Dr. Wohl says widespread outbreaks in schools and day care centers are unlikely, thanks in part to the protocols in place to combat COVID-19.

“If community transmission rises, it is possible more cases could start to appear in day cares and schools,” Dr. Wohl says. “However, parents should take comfort in the fact that many of the preventive measures that have been put into place for COVID-19, including masking in crowded areas, frequent hand-washing, disinfecting commonly touched surfaces and staying home while sick, will also work against monkeypox.”

Practicing those preventive measures at home helps, too.

If someone at your child’s school becomes infected with monkeypox, protocols should include thorough cleaning and isolation of any staff or children who were potentially exposed, Dr. Wohl says.

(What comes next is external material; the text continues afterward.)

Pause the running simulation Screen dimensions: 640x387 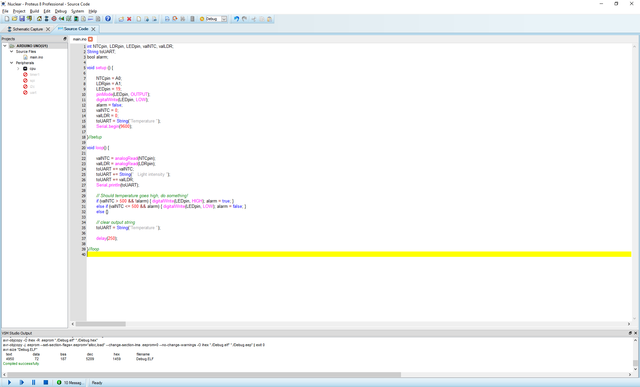pyautogui.click(x=33, y=383)
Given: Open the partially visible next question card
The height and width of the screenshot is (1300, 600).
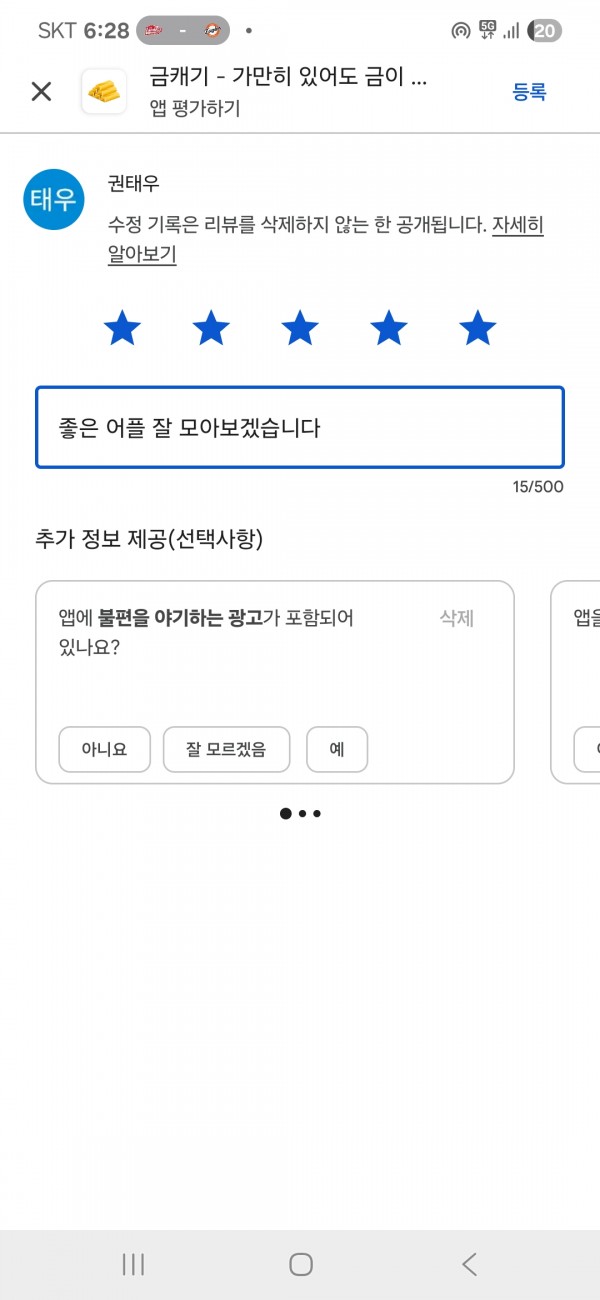Looking at the screenshot, I should tap(576, 682).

It’s reassuring to note that after a day care worker in Illinois tested positive for monkeypox, no other children or staff caught the virus. A vaccine was offered to anyone who had potentially been exposed.

4. There is a vaccine and treatment available for monkeypox.

According to the American Academy of Pediatrics, treatment is available for monkeypox, especially for those who have severe disease – lesions in the eyes, mouth, genitalia or anus or complications from the virus – or who are at risk for severe monkeypox disease.

People at risk for severe monkeypox disease include those who:

  • Are younger than 8 years old
  • Have an immunocompromising condition
  • Have a history of certain skin conditions, such as eczema

TPOXX (tecovirimat) is an antiviral medication that was approved for treatment of smallpox and, based on studies in animals, is expected to be effective in treating monkeypox. Most people don’t need this medicine, though, as the majority with monkeypox recover fully without treatment.

Children, however, may become sicker than adults if they get monkeypox, and TPOXX can be used in kids.

Vaccines that have been made to prevent smallpox also can work to prevent monkeypox. These vaccines can be given before to people at high risk of infection or after an exposure to someone with monkeypox.

5. Pay attention to any new skin changes.

The most common symptom of monkeypox is a skin blister or ulcer. Some might have only a few lesions—or even a single one—on the penis, anus, hands, feet, arms, legs or face. Sometimes blisters form on the palms or soles of the feet, which are unusual places to have a rash.

The blister usually starts with a bump that has fluid inside. The bump may then open and form an ulcer or crater in the skin that is painful. The ulcer eventually becomes dry and scabs. Some but not all of those diagnosed with monkeypox have felt sick with fever, headaches, tiredness or swollen glands. These symptoms may occur before any skin lesions appear.

Contact your doctor if you notice any unusual skin lesions, Dr. Wohl says, especially if they occur along with a fever.